Keith Scarff, town councillor, added: “There is much public disquiet about selling this building, this town continues to grow.

“There are huge developments coming and public use will be found for the exchange. It's a shame to sell it.”

But it emerged last night that any development could be strictly controlled, as English Heritage have been approached about listing the building.

A spokeswoman for English Heritage said: “We have received an application to list the Corn Exchange at Stowmarket and one of our inspectors will visit the property shortly to make their assessment.

“We will then advise the Department for Culture Media and Sport for the Secretary of State to make the final decision on listing the building.”
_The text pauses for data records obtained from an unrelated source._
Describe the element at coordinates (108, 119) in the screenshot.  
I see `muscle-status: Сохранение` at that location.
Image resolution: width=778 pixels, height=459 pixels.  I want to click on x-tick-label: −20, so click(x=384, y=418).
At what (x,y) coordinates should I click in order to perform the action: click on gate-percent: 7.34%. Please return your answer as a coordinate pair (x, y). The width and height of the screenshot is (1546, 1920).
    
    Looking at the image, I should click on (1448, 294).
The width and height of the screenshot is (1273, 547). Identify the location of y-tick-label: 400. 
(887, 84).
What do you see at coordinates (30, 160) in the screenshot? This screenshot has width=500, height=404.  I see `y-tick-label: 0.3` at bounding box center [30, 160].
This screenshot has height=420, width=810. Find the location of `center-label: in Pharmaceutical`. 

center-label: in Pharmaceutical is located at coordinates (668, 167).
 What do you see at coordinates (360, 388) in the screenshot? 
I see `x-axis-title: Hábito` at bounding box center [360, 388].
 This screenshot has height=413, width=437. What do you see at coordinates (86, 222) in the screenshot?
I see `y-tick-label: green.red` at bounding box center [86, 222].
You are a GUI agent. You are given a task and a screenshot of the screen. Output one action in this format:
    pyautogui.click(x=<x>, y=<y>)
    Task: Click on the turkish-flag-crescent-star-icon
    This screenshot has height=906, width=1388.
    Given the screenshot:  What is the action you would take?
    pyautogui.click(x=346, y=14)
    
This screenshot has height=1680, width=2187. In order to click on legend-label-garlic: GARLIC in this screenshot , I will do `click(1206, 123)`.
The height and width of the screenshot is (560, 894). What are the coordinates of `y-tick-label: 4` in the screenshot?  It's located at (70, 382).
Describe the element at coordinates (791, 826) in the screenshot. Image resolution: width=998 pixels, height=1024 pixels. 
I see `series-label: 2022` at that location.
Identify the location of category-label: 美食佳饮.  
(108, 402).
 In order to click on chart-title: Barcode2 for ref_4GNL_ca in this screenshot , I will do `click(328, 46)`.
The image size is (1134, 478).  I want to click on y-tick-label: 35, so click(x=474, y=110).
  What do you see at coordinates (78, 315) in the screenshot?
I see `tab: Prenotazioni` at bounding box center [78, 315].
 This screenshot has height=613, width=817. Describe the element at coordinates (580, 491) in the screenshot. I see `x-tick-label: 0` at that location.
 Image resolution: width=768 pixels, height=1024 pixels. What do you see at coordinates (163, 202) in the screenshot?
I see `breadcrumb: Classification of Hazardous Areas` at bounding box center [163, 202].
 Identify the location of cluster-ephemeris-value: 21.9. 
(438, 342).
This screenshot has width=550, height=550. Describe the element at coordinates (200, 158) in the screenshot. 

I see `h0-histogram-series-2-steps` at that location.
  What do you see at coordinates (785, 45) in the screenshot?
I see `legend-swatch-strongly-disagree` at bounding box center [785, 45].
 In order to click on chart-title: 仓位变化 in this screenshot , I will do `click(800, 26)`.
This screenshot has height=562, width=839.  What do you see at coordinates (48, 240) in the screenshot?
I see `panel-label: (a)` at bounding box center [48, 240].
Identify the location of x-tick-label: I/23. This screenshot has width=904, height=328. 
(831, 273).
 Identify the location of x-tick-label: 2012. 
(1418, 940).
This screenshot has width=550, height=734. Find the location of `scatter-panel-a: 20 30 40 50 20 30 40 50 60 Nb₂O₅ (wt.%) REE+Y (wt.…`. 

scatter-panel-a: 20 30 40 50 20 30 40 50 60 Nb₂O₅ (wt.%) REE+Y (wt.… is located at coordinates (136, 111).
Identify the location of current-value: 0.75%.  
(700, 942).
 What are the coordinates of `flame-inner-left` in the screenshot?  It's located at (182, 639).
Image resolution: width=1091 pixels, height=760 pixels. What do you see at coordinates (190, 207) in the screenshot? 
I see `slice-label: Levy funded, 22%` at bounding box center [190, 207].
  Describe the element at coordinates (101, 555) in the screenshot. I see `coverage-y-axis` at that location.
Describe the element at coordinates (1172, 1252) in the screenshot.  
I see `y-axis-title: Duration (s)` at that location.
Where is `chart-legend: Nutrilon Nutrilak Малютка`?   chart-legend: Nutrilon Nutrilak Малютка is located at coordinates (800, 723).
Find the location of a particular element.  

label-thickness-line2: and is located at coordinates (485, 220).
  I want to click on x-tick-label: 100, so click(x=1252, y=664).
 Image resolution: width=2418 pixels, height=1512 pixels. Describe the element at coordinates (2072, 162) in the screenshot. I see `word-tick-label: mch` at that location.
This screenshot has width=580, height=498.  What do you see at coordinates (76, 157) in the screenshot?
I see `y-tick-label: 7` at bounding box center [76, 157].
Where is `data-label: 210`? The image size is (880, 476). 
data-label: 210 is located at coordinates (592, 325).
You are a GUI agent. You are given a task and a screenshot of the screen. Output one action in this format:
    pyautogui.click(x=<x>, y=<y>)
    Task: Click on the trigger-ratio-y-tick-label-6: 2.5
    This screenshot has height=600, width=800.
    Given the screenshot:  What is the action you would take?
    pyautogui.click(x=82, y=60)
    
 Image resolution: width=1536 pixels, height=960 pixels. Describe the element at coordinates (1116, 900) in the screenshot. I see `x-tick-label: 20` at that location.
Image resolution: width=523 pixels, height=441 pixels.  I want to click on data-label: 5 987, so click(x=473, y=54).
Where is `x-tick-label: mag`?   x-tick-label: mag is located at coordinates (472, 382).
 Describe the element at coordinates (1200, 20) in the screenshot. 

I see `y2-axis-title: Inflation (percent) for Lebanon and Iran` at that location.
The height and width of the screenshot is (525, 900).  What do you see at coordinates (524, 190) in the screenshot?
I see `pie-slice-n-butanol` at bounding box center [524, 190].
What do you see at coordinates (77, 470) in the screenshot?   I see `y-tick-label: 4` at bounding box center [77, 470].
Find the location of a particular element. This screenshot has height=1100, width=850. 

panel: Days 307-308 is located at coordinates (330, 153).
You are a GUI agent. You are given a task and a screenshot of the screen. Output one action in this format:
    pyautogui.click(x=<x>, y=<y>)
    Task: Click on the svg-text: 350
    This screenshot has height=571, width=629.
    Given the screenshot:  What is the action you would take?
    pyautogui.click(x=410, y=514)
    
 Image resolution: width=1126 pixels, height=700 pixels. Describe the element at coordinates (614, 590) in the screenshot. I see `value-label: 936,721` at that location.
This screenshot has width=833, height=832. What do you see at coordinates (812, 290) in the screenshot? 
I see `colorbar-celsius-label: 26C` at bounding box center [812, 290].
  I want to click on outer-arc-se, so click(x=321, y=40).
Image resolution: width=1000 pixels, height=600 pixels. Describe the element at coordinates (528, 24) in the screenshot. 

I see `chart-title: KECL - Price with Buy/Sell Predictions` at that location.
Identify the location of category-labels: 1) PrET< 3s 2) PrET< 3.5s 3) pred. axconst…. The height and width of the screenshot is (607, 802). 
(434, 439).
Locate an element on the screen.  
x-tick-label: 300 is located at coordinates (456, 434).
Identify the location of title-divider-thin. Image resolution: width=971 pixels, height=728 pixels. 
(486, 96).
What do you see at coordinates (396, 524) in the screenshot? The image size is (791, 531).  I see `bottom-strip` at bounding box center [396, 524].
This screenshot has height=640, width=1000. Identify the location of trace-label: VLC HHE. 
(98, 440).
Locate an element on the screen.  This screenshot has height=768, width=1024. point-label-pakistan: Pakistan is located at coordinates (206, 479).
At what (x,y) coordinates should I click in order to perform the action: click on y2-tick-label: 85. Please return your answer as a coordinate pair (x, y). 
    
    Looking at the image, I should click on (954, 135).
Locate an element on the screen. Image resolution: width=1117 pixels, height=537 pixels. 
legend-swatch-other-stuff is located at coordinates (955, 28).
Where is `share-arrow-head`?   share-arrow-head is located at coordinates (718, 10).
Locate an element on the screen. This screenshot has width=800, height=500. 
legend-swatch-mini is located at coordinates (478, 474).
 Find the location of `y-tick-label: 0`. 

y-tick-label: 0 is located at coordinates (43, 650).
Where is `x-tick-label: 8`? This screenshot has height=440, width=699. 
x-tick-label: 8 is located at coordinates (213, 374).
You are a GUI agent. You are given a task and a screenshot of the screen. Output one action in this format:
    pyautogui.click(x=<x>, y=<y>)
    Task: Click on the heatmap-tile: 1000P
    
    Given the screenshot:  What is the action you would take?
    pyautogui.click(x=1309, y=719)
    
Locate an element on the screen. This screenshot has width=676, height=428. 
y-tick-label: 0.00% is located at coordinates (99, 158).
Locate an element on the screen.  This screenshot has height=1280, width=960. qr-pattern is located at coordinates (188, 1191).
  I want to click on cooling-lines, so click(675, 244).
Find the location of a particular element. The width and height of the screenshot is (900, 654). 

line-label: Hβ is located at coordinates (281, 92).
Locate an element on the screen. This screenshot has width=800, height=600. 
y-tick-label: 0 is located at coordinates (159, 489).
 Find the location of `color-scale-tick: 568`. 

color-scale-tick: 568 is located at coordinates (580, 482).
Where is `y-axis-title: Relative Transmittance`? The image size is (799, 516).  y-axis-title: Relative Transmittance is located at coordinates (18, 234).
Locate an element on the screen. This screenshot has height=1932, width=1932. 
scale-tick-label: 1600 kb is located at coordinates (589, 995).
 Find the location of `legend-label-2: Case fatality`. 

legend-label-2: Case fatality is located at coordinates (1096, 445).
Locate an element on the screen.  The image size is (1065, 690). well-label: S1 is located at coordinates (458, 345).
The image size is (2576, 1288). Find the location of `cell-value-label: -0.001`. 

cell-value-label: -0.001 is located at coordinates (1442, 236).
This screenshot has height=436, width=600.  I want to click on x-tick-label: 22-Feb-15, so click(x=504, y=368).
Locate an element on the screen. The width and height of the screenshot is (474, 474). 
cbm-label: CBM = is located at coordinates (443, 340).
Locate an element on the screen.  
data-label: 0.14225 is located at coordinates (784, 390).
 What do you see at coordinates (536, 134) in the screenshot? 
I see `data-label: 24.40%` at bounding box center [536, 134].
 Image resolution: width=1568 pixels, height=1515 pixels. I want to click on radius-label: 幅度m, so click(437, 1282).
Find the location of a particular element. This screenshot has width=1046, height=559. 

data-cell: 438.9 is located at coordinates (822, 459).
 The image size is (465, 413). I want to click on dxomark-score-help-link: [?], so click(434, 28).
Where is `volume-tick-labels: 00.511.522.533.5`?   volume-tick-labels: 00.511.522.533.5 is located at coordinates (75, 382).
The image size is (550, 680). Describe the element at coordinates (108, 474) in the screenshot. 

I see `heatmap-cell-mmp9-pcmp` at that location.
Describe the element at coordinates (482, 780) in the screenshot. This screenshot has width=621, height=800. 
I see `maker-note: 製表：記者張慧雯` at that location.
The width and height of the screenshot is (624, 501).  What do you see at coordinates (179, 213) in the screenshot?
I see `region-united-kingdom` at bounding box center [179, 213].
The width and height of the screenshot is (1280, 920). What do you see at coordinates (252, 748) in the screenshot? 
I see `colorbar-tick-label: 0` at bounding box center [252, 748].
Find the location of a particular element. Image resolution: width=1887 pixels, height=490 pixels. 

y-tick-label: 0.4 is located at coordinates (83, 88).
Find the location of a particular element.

Richard Ward, director for the Suffolk Preservation Society, is among those supporting the move to list it and he said: “We feel it warrants being listed, it's in the town centre and has some classic architecture. “If listed its exterior and interior which are important would be preserved and protected, whatever new use is found for it.”

The future use of the building remains uncertain and will now rest with the developers, but the town council has included a clause in the sale that any conversion to flats triggers a further payment to the authority.

Currently leased by the Stowmarket Operatic and Dramatic Society, it is used for the preparation and storage of props and scenery.